◆ GIVEN RECORDS ◆
· · ·

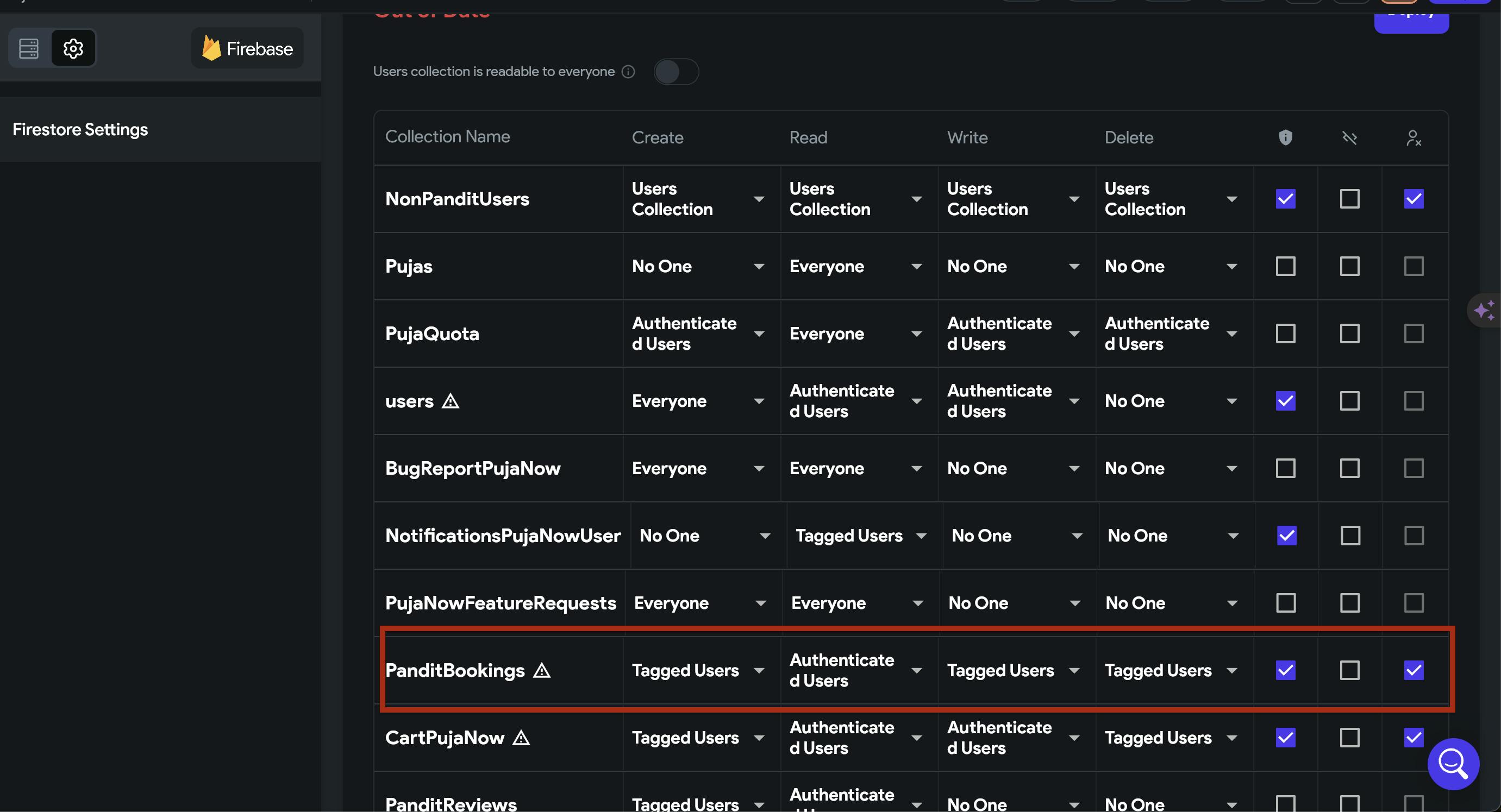
Task: Open the database schema icon tab
Action: pyautogui.click(x=29, y=48)
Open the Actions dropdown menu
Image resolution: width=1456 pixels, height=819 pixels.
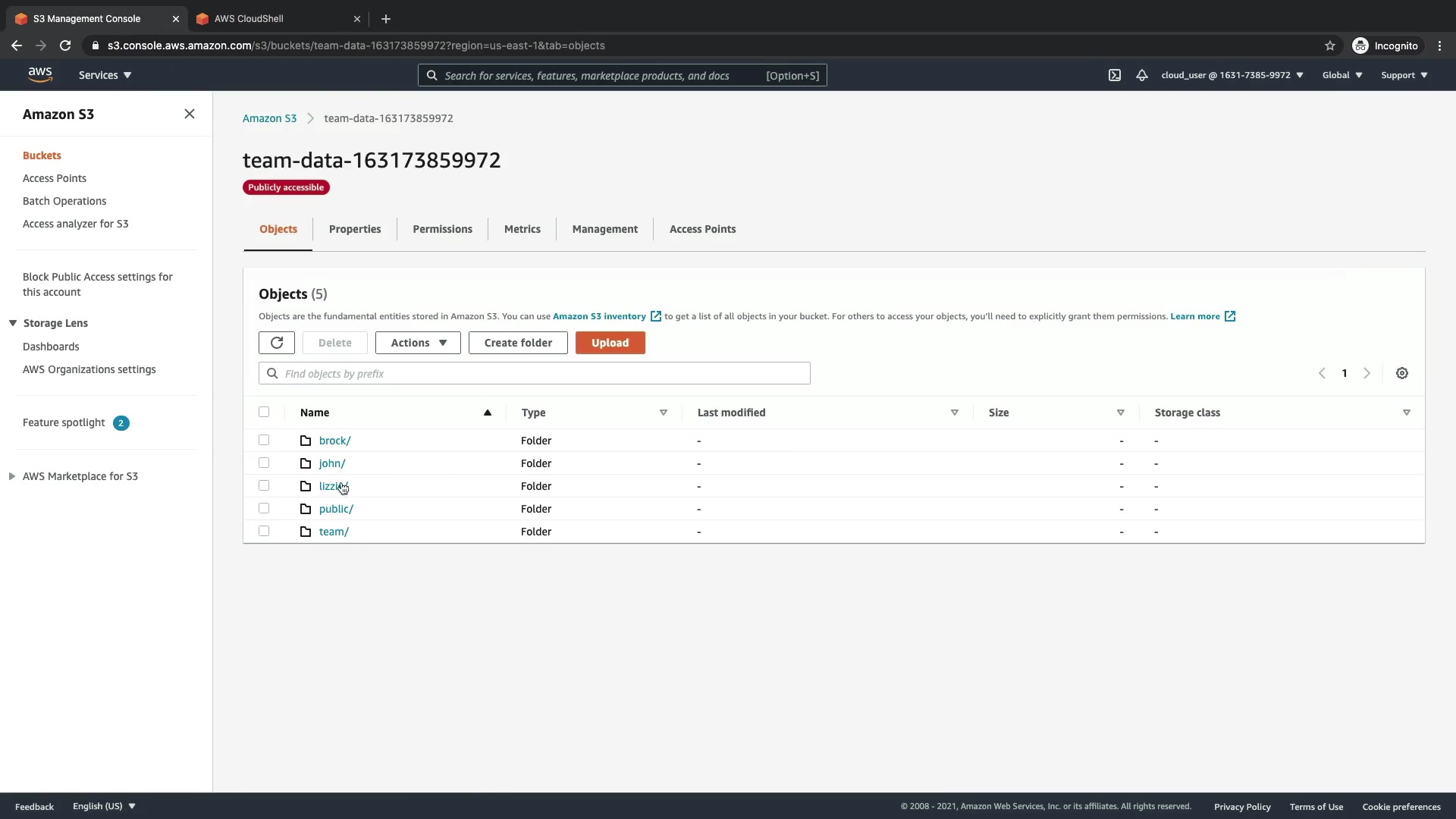click(418, 343)
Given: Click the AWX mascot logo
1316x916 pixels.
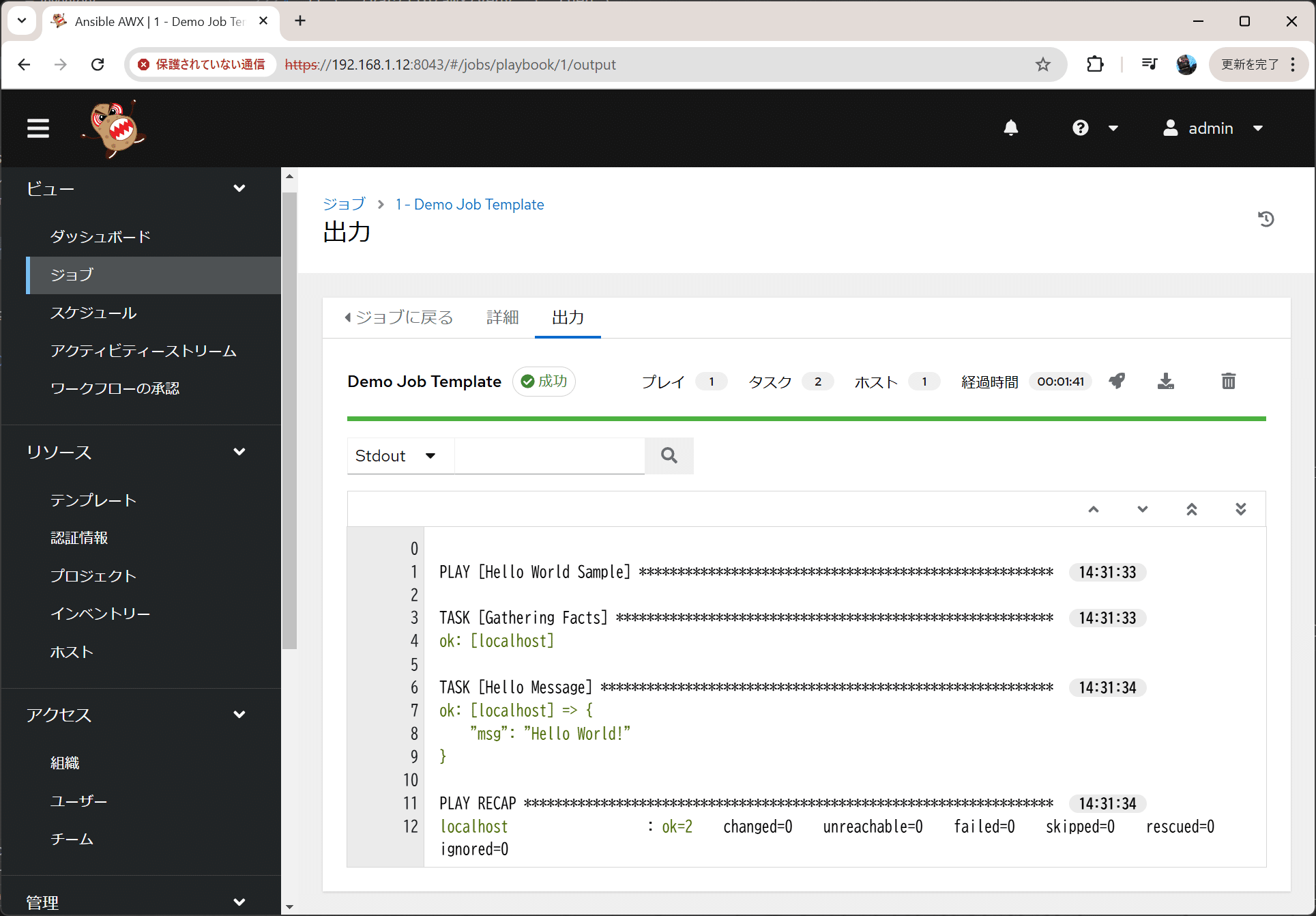Looking at the screenshot, I should tap(113, 128).
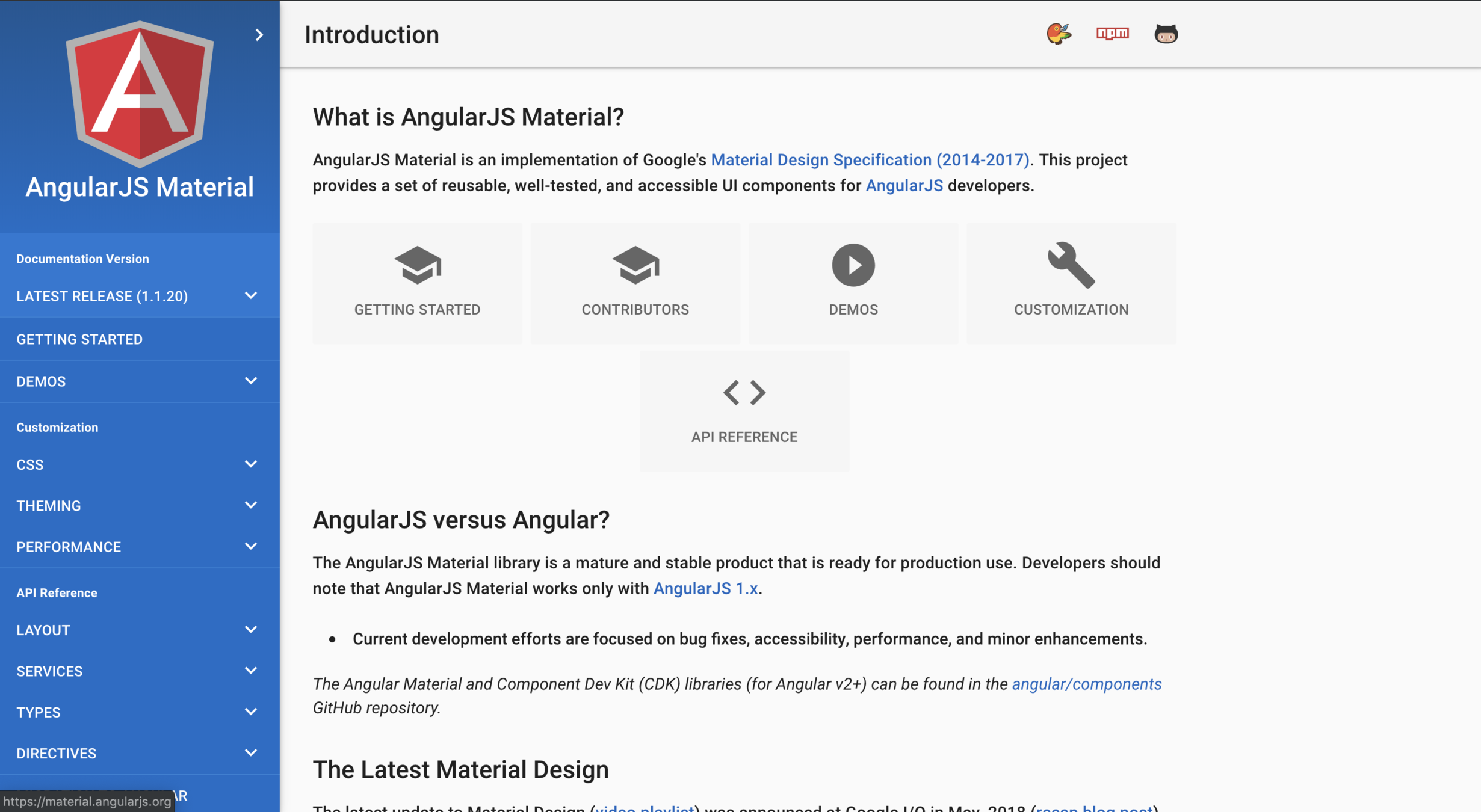Open the npm package icon link
This screenshot has height=812, width=1481.
click(1112, 34)
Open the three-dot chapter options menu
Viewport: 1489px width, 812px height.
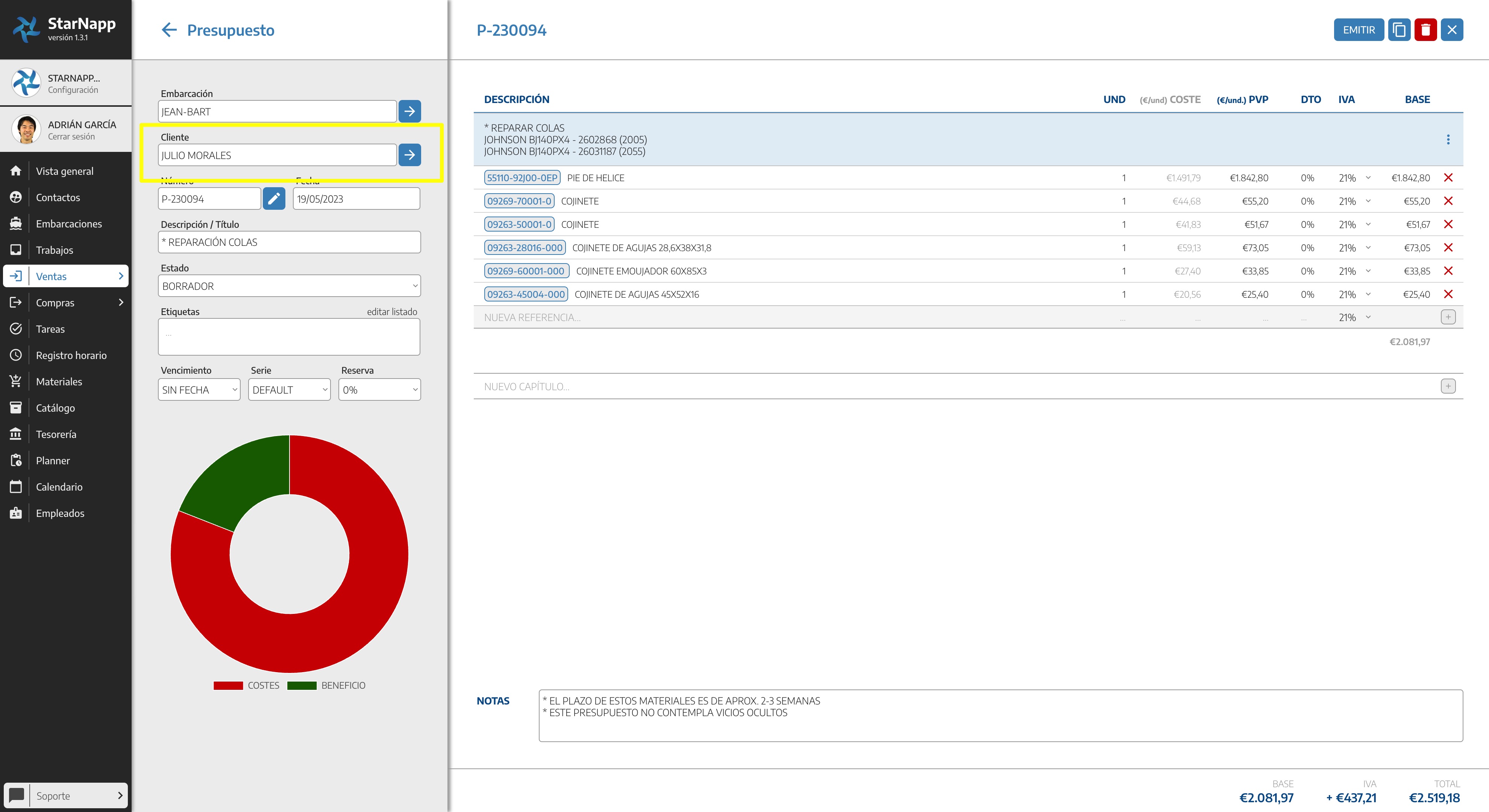pos(1448,139)
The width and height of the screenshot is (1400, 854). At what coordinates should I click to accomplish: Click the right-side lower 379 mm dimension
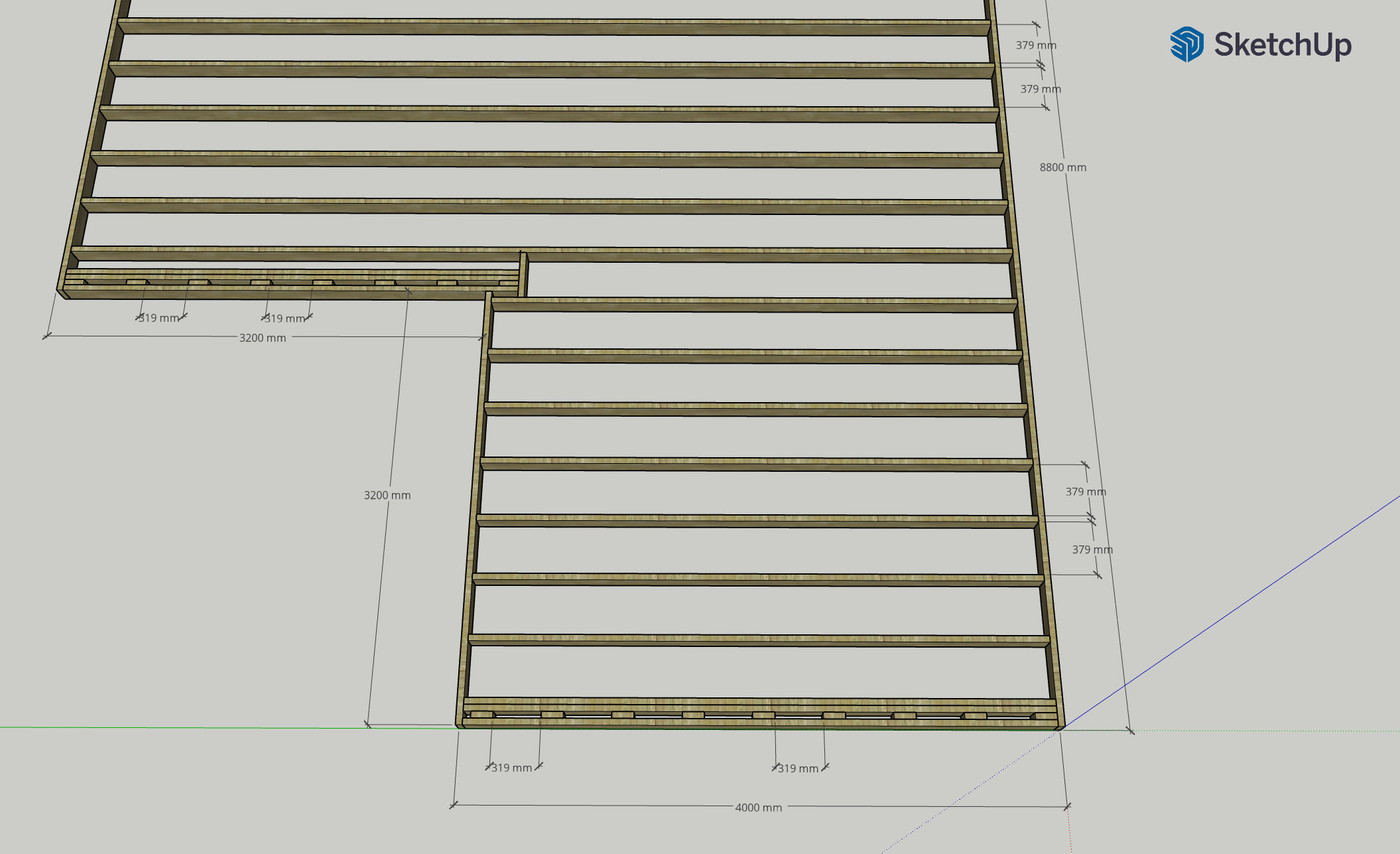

· · ·

◆ ABOUT THIS EXERCISE ◆
Scan the material above for lines holding the string "menu" and copy those lines.

◆ YOUR SOLUTION ◆
Open the Actions dropdown menu
Open the three-dot chapter options menu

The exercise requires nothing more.